Christmas is the time when the basura truck turns from a once a month visitor into a twice a week nuisance. It multiplies too; from a single ten-wheeler into a squadron of three which take it in turn to hold the neighborhood to ransom: pinaskohan or the trash gets left in the street to rot.
Christmas is the time for parties. Customer client bashes, office celebrations, barkada reunions, all occasions for the customary exchange of gifts.
Christmas time is when department stores boost their prices for a week or two all the better to generously mark them down by up to 50 percent on selected items at the January sales. And food halls feel obliged to offer “traditional” festive treats such as rich fruit cake, oddly shaped hams and keso de bola, an imitation Dutch cheese.
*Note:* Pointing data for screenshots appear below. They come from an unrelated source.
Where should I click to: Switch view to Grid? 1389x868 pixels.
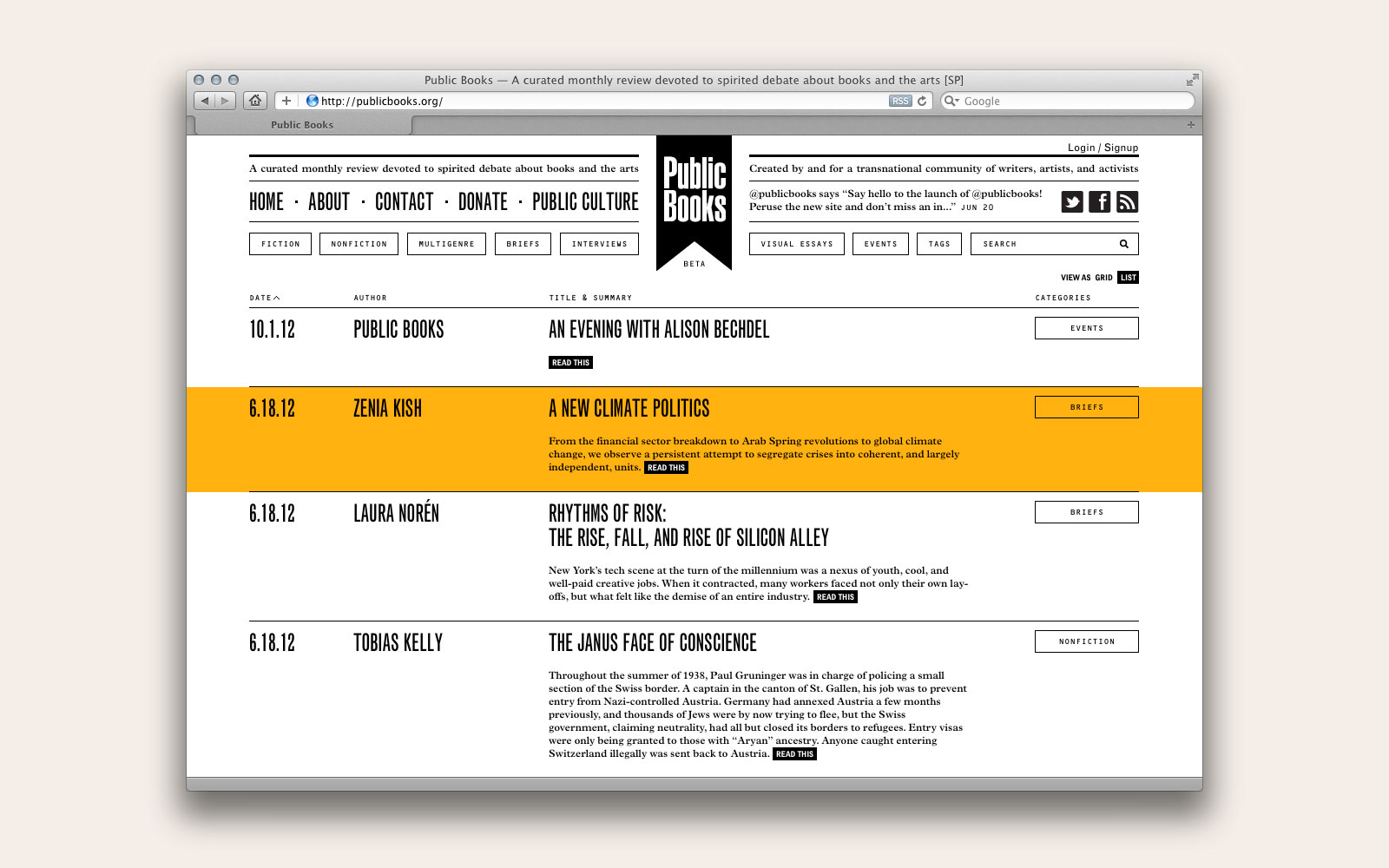pyautogui.click(x=1103, y=278)

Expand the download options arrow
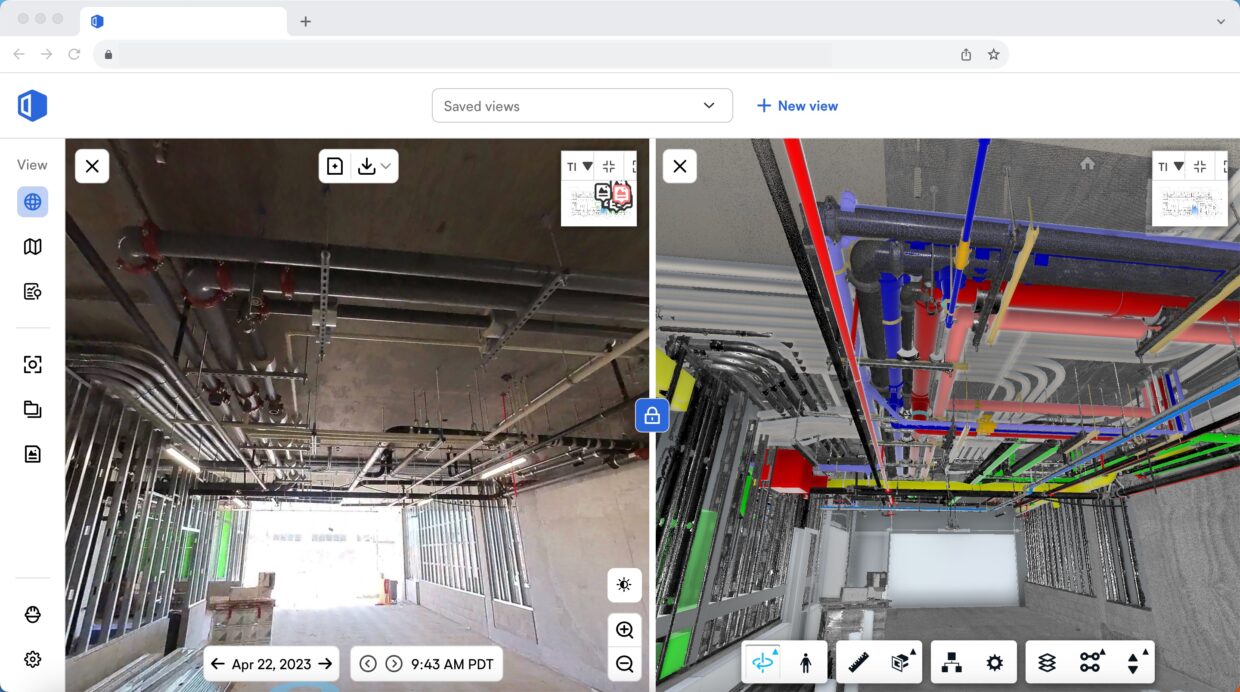coord(388,166)
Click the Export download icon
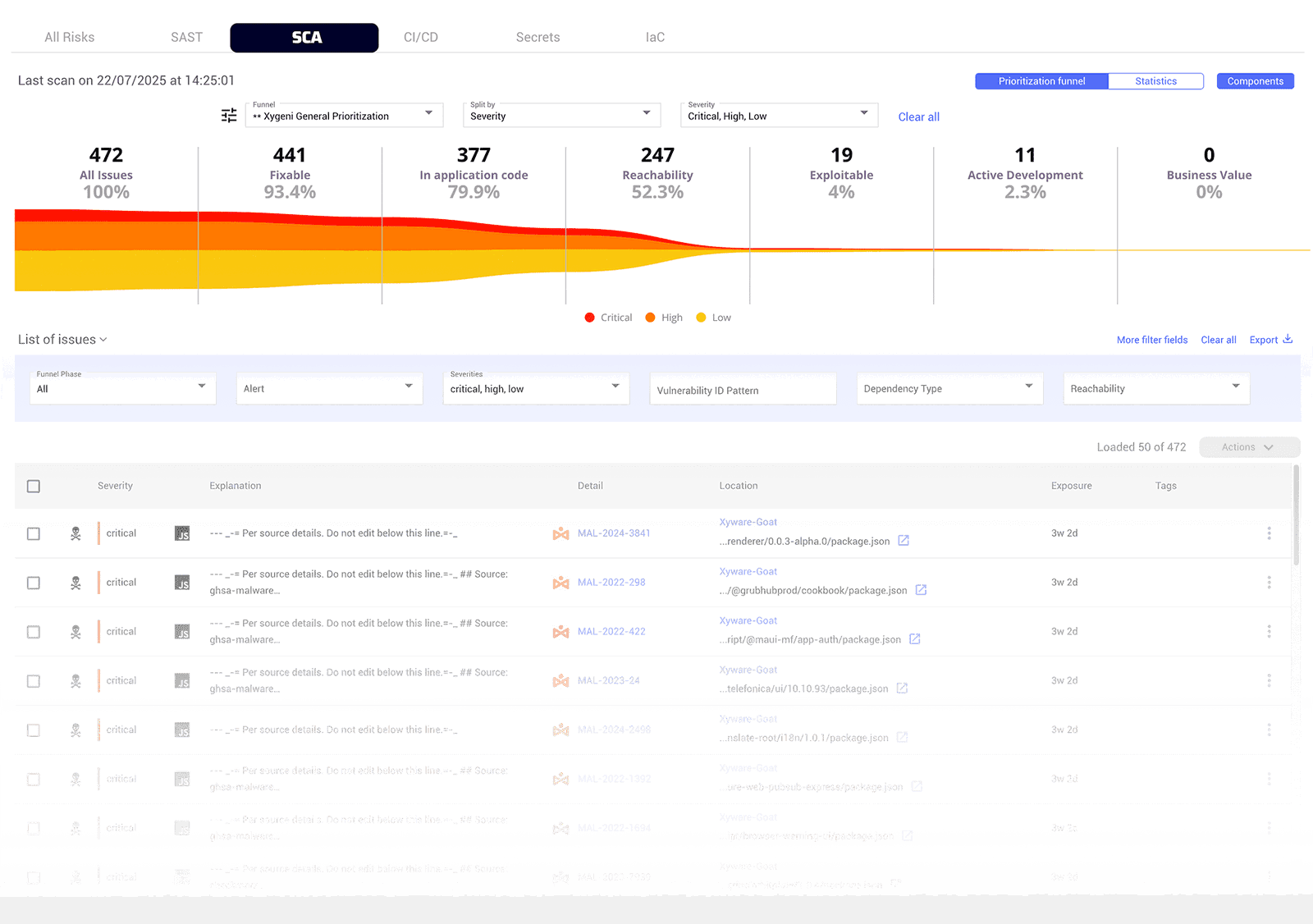 tap(1288, 339)
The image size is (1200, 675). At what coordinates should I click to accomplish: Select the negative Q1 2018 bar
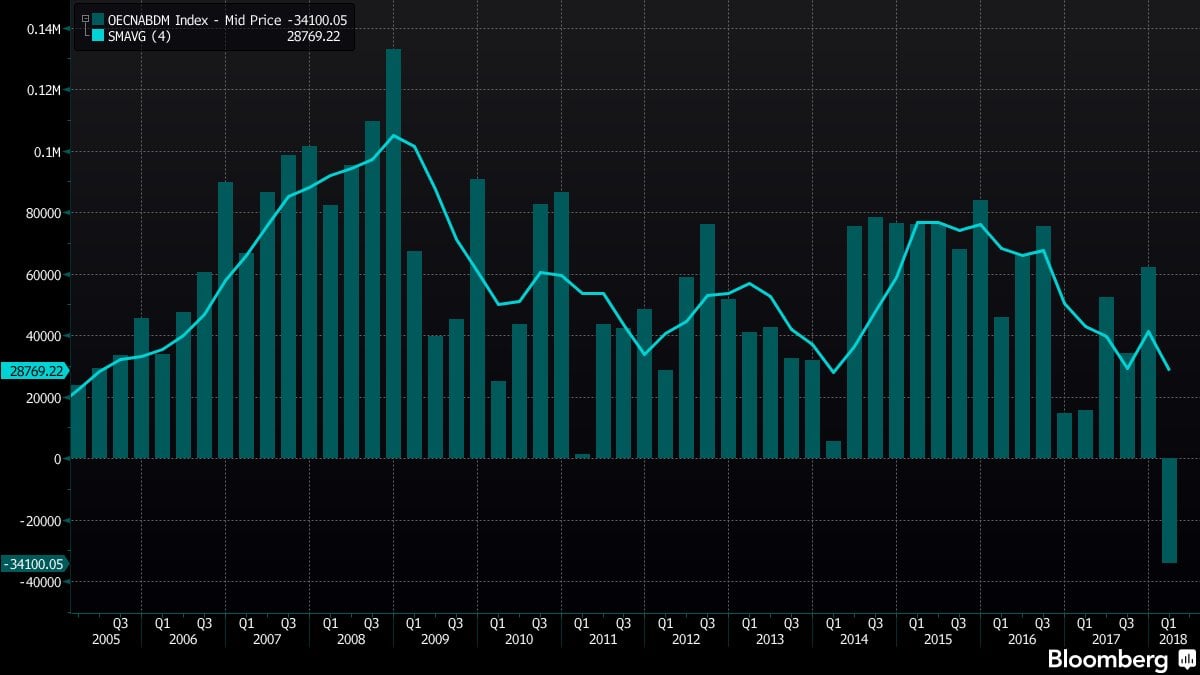[x=1168, y=510]
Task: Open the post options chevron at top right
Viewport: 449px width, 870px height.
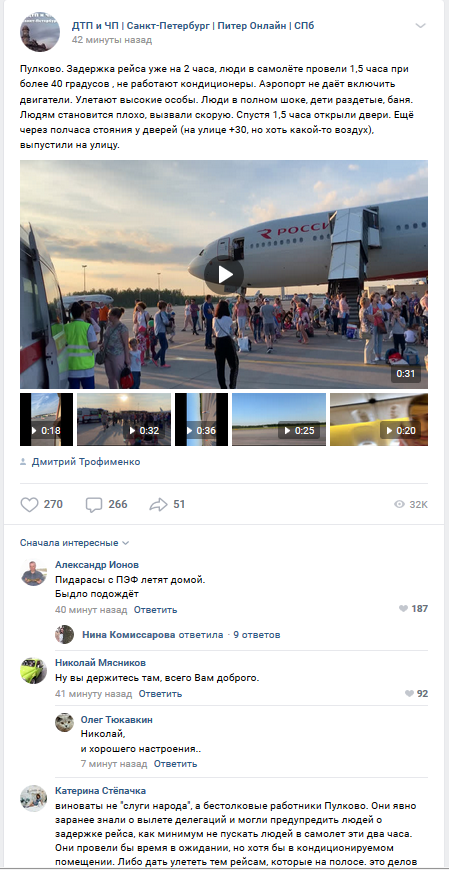Action: point(421,26)
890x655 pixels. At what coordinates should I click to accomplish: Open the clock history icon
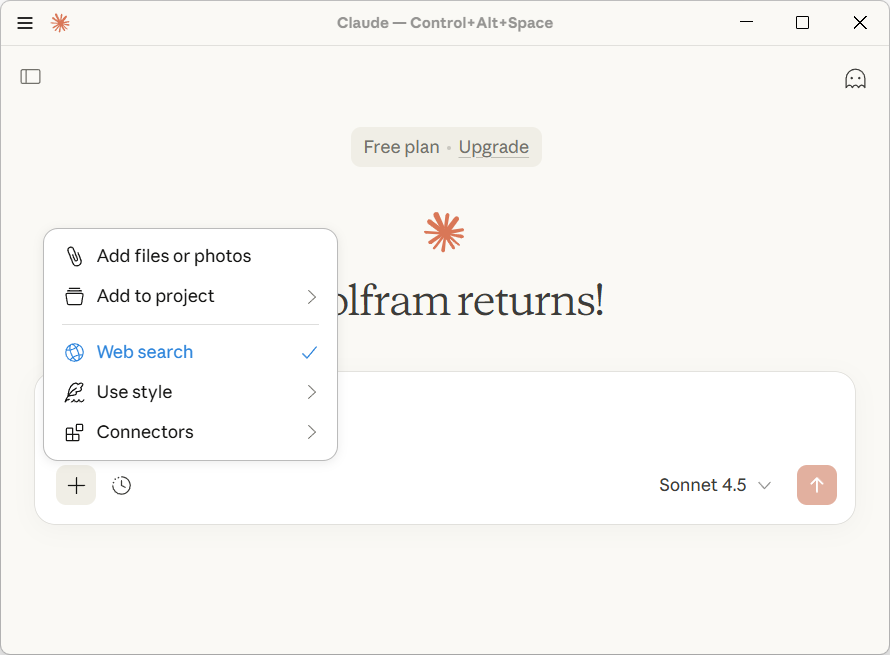coord(121,486)
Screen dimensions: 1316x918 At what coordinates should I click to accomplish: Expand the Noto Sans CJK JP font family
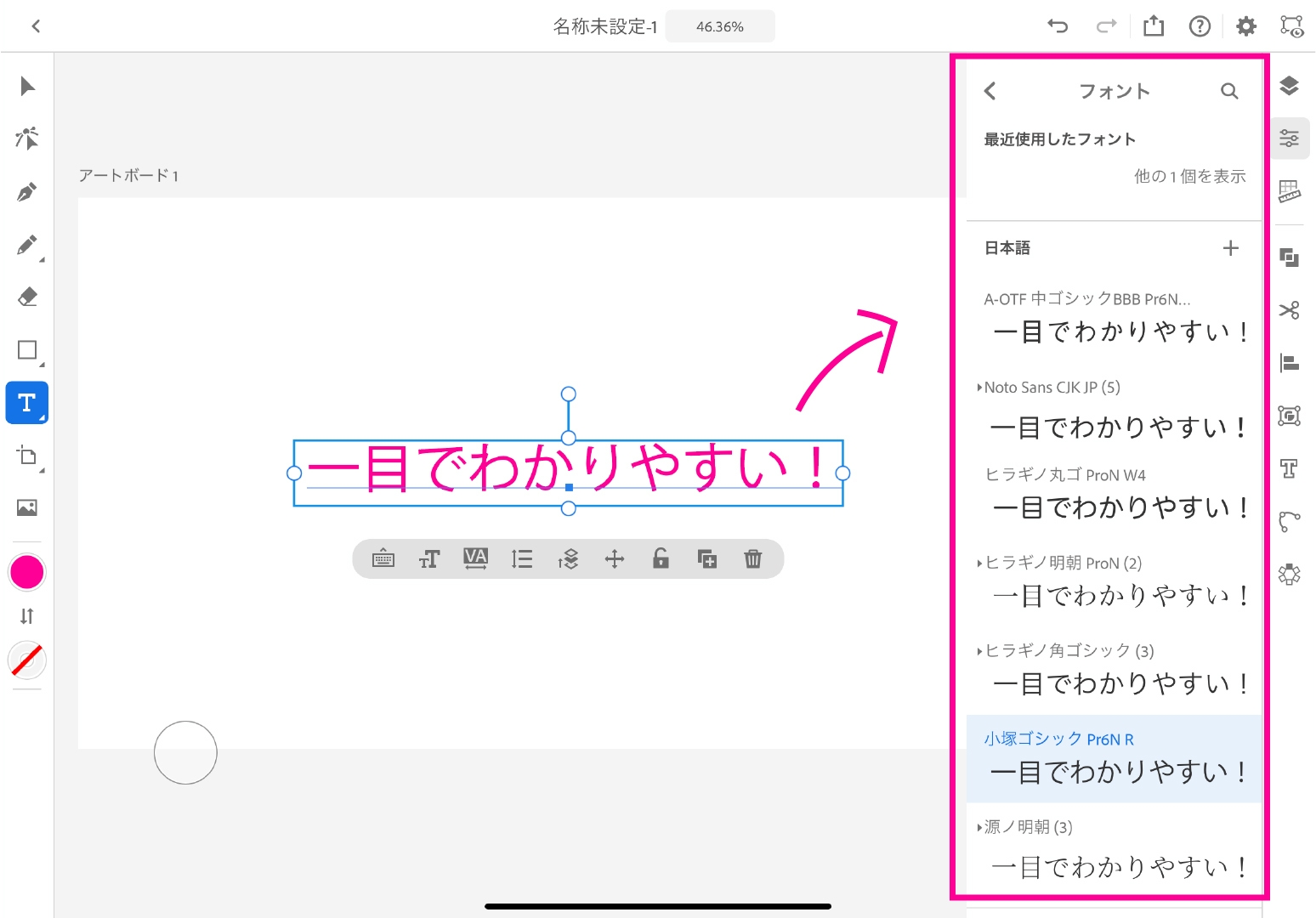(980, 388)
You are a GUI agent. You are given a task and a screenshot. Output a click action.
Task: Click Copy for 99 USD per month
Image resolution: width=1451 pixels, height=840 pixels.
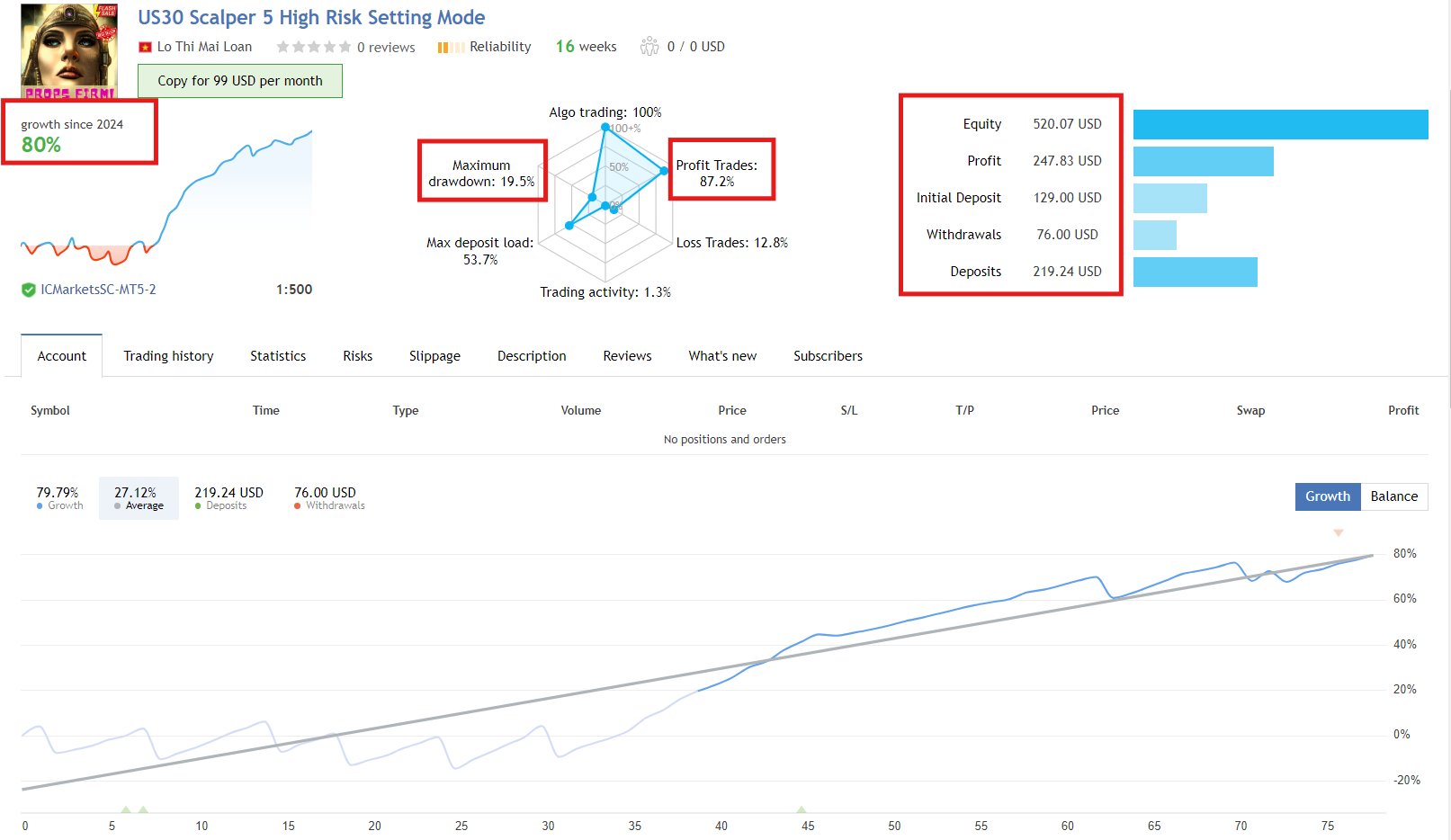click(240, 81)
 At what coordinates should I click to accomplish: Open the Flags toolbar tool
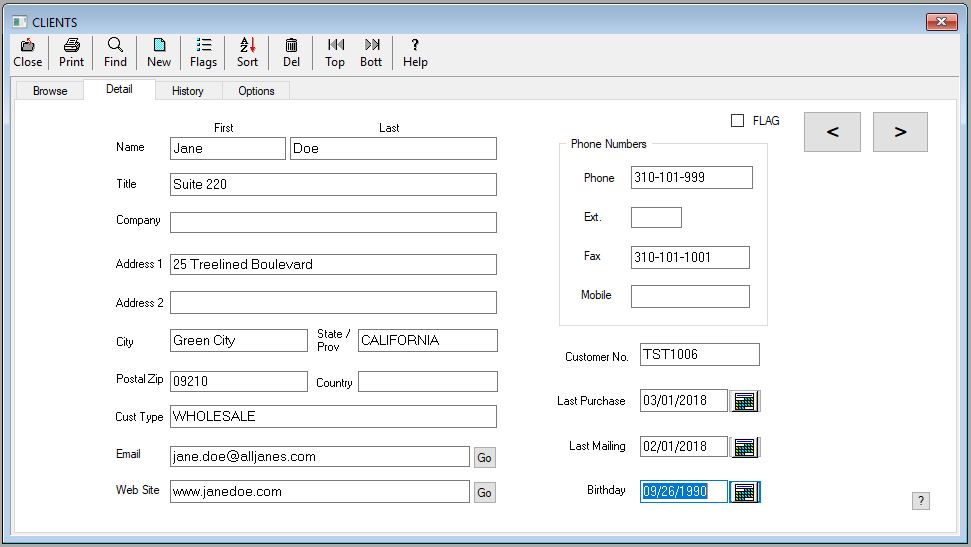pyautogui.click(x=203, y=52)
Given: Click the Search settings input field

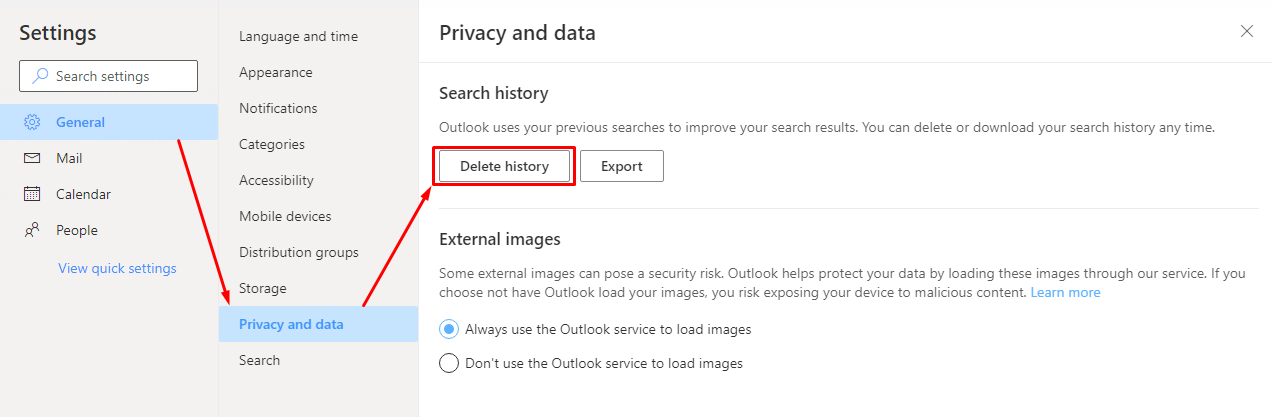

Christmas time means simbang gabi, the annual clash between those who do and those who don’t. Half the household rises at five thirty in the morning. The other half pretend to slumber on but in reality are cursing the switched on lights, the slamming doors, the chatter and yapping dogs, a routine repeated an hour or so later when the churchgoers return.
And for the next nine days. Simbang gabi fatigue sets in. Body clocks stutter and stall, sudden naps are taken at the lunch table. Tempers frazzle, it’s not only the dogs that snap and snarl. The spirit of Christmas gets stomped on and booted out of the window but only until Christmas eve, when we declare a truce, because Christmas day is Visitors Day.
They come in droves. Soon the house is chockablock but never mind; the turbo-broiler works overtime, an Apo of spaghetti is prepared and, still smoking slightly, a lechon is shouldered in upon a bamboo pole to cheers and the rustle of supot bags. Later, as the children semi-circle the television, we exchange gifts, a last-ditch attempt to pass on the glass monstrosity.
It didn’t work. New Year’s Day, we had brewed a hearty punch, a toast to the future, sipping from transparent cups encrusted with glass barnacles. Maybe we’ll get rid of the thing next year.